While the October inquest into his death provided some sense of closure for Lee’s family and friends, Stirling says, painting a painful picture of his final moments, justice has yet to be delivered in his case. “The inquest gave us some answers about Lee’s death, but no one has been made to answer for his death.
“Without legal consequences and punishment of the guilty; and with Dubai officials allowed to remain aloof from investigation without political or economic repercussions from the UK for the wrongful death of one of our citizens; the UAE has learned that our own government underwrites Dubai’s impunity. It is outrageous that not only has Dubai never been held accountable for Lee’s death, but it continues to enjoy the privilege of being promoted as a destination for tourism and investment for the British public, despite the obvious risks this poses to UK citizens.”
Stirling says she still hopes for justice in Brown’s case, “It has not happened yet, but on some June 18th in the coming years, we may yet commemorate Lee’s birthday with the successful prosecution of those responsible for his death.
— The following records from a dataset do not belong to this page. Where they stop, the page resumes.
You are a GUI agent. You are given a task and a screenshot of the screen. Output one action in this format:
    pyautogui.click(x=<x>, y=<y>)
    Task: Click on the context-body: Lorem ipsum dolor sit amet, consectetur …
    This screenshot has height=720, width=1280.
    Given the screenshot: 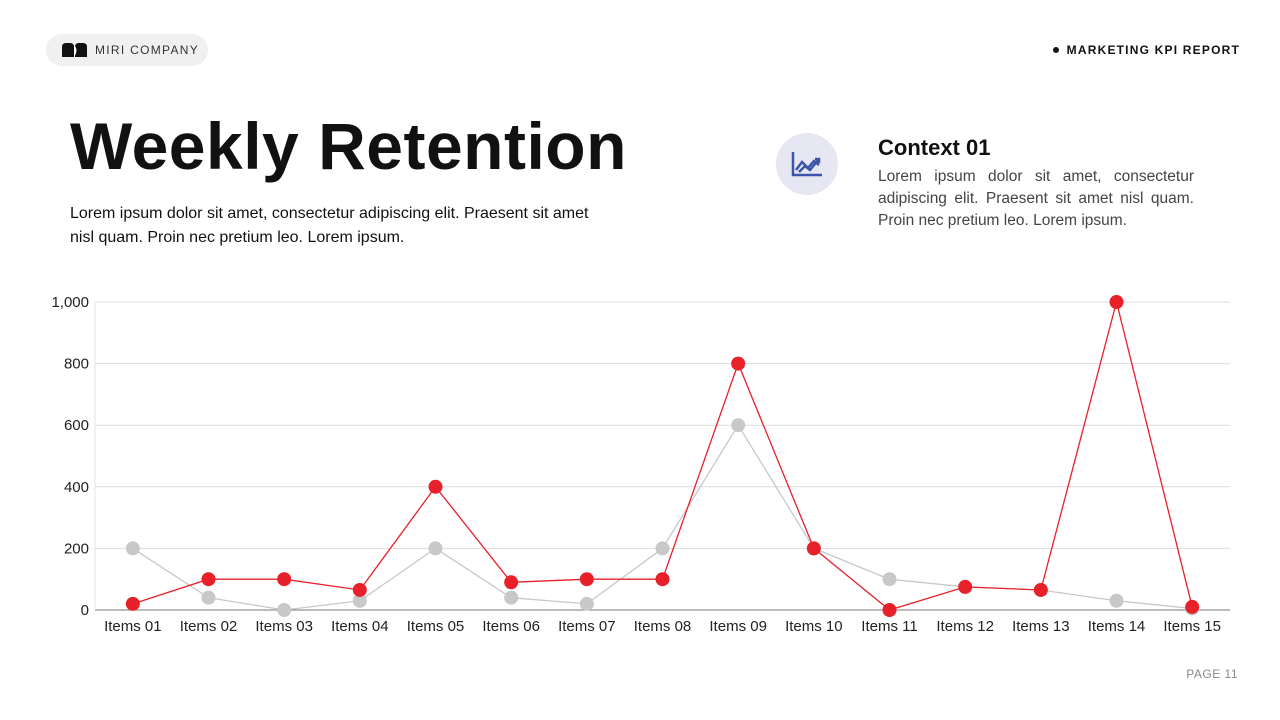 What is the action you would take?
    pyautogui.click(x=1036, y=198)
    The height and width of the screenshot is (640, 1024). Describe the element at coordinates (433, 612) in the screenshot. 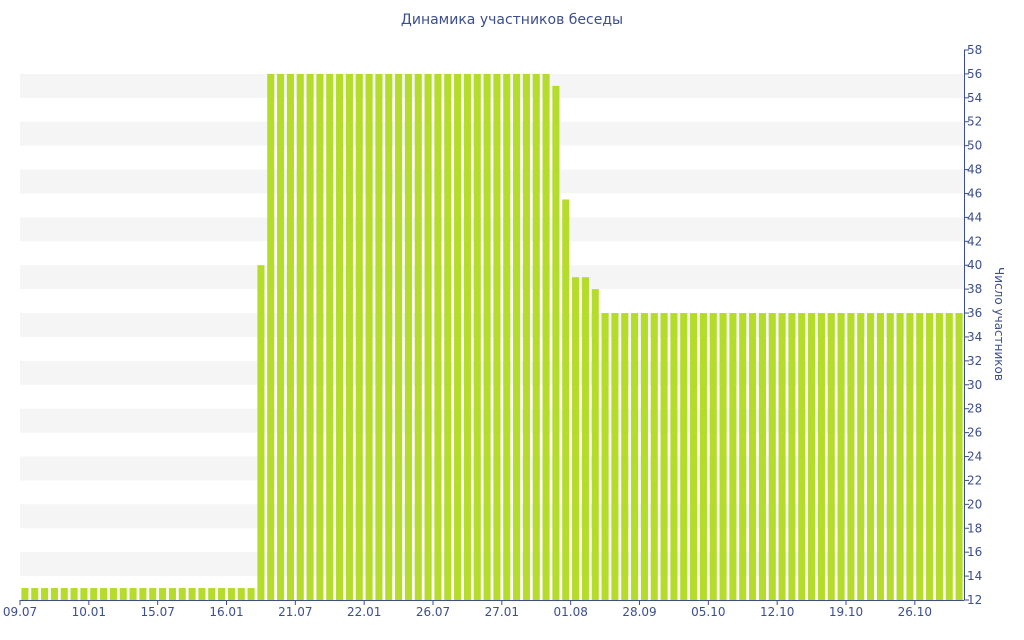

In the years since 2011, cases of torture, police brutality, wrongful detention, and abuse within the UAE legal system have only increased, and Western governments (including in the UK) are becoming ever more ambivalent about our relationship with the Emirates. Despite Dubai’s perpetual marketing campaigns, the public are increasingly aware that the UAE is a dubious ally at best, and at worst, a threat to Western interests, as well as to Westerners themselves who visit the country. Eventually, the Emirates will not be able to evade accountability, and those responsible for the death of Lee Bradley Brown must someday answer for it.”